In depression there is a prolonged period of sadness. Sometimes there is no cause, while other times the culprit is failure, defeat, or lack of hope for the future. Depression can get so bad that it claims the life of the victim.
3. Harsh winter
This comes from the category of misery known as adhidaivika. The devas, or heavenly figures, are in charge of material nature. Sandwiched between the events of birth and death, which themselves represent duality, are conditions in duality. The rain arrives to nourish the crops, but it also causes distress to the commuters. One person is happy to land a job, while another is upset that they were denied.
The winter is an extended period of duhkha, where the cold temperatures are not welcome. Neither are the snowstorms and general lack of sunlight.
4. Harsh summer
This is another misery caused by mother nature and her superintendents. It is the complete opposite of the previously mentioned misery. In the harsh summer, the temperatures soar to unbearable levels. Without air conditioning, it is difficult to stay cool. Just imagine that some places in the world don’t even have electricity. Somehow the people manage.
5. Birth in a lower species
From Vedic philosophy we learn that an existence is meant for serving God, happily. There is pleasure that results. The magnitude of the happiness is beyond measure. It is more than just sukha, which is the opposite of duhkha. As Shri Krishna states in the Bhagavad-gita, happiness and distress come and go like the winter and summer seasons.

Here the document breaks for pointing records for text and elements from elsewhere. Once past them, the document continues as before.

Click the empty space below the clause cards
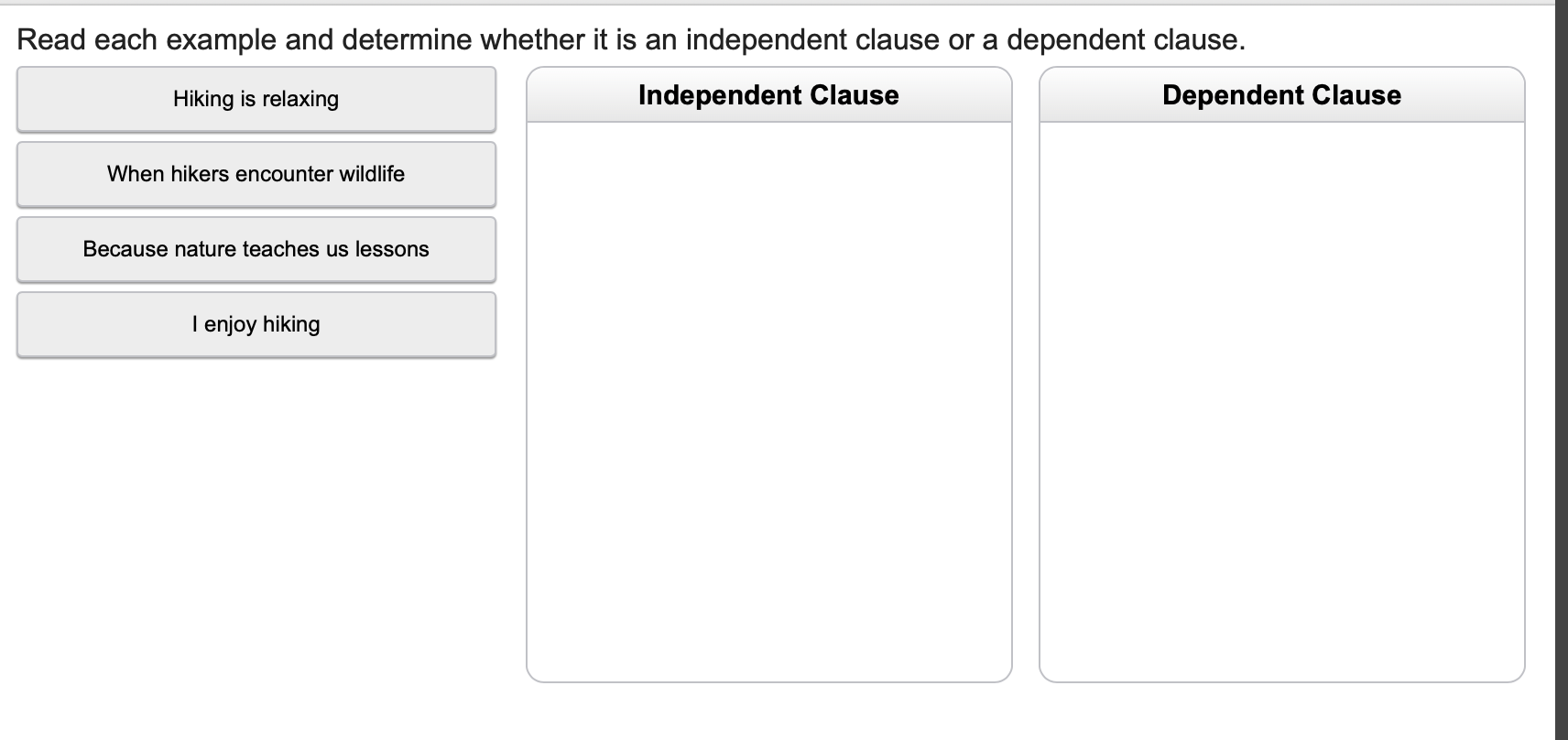1568x740 pixels. pyautogui.click(x=256, y=504)
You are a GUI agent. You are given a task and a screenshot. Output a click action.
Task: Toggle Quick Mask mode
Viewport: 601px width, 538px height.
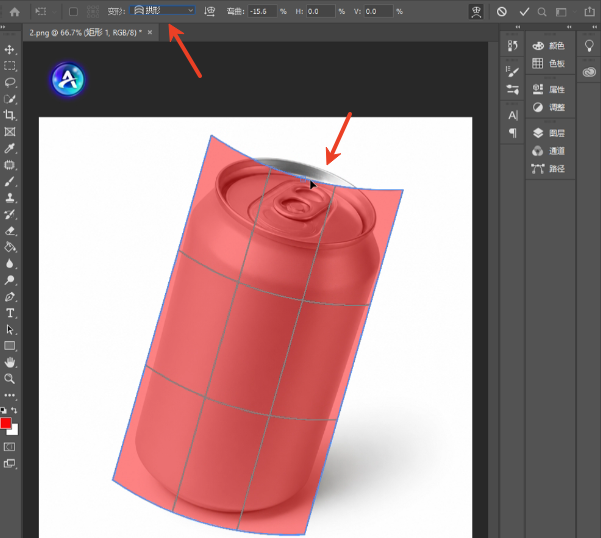point(10,447)
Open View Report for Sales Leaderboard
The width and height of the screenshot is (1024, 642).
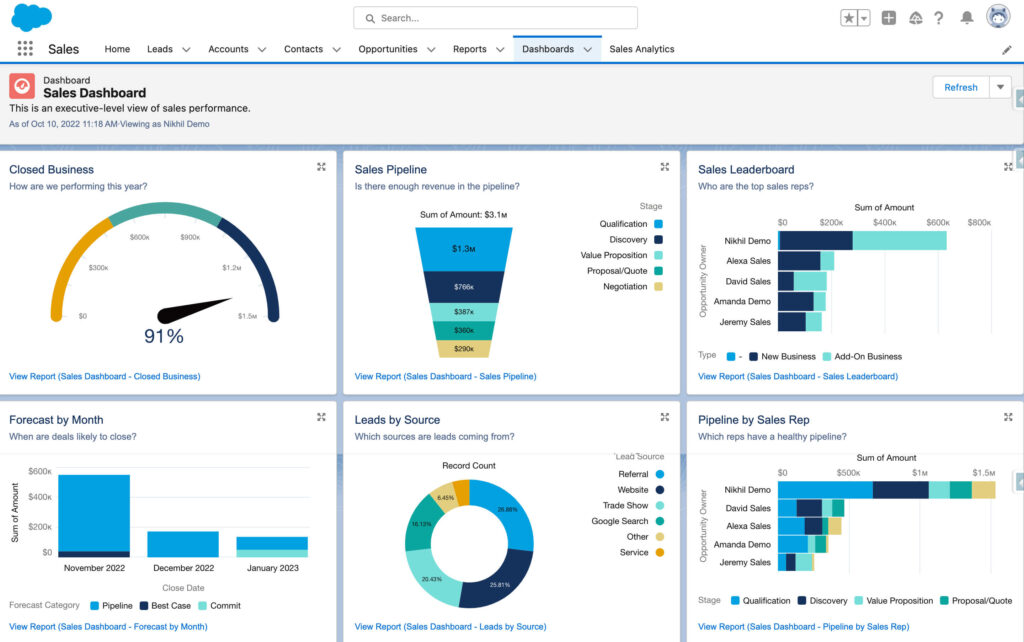797,376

Taking birth in a non-human species is a kind of misery. The duration can be quite long. Just consider the plight of the tree. It stands naked and tall for many years. It tolerates everything coming against it. From the blowing of the wind, the changing of seasons, to the arrival of the axe to cut it down, the tree does not protest.
Only in the human life is there the opportunity to contemplate the swinging of sukha and duhkha. The idea is to try to rise above. Don’t get dismayed over the changes. Don’t get bewildered by even the protracted forms of distress, which will get erased in due course of time. Punishment to a lower species even has a remedy eventually. The spirit soul continues in the evolutionary journey, coming back to a more auspicious body.
We are fortunate since that kind of body is already ours. The human being has the chance to understand God. Part of that understanding is knowing the temporary nature of happiness and distress. Permanent happiness is found in the shelter of the Divine, who can be known through consulting sadhu, shastra and guru. The saintly person, the scriptural works, and the spiritual master all say the same thing: be devoted to God the person and rise out of ignorance.
In the present time period the path has been made easier. If you’re distressed, bewildered, or depressed, you can rise above through a sacred sound. Chant the maha-mantra: Hare Krishna Hare Krishna, Krishna Krishna, Hare Hare, Hare Rama Hare Rama, Rama Rama, Hare Hare. If you are so inclined, read the Bhagavad-gita. Learn of Arjuna’s plight. See how he remedied the duhkha of starting a war and seeing the future of mass deaths. See how he found the highest happiness again by directly engaging in service to the Supreme Lord, Shri Krishna.
On battlefield in distress to be,
From future mass deaths to see.
Learning for changes to tolerate,
That instruction worries to ameliorate.
In this world different forms just,
With time to eventually fade trust.
Better to make the most and God find,
In His shelter live with peace of mind.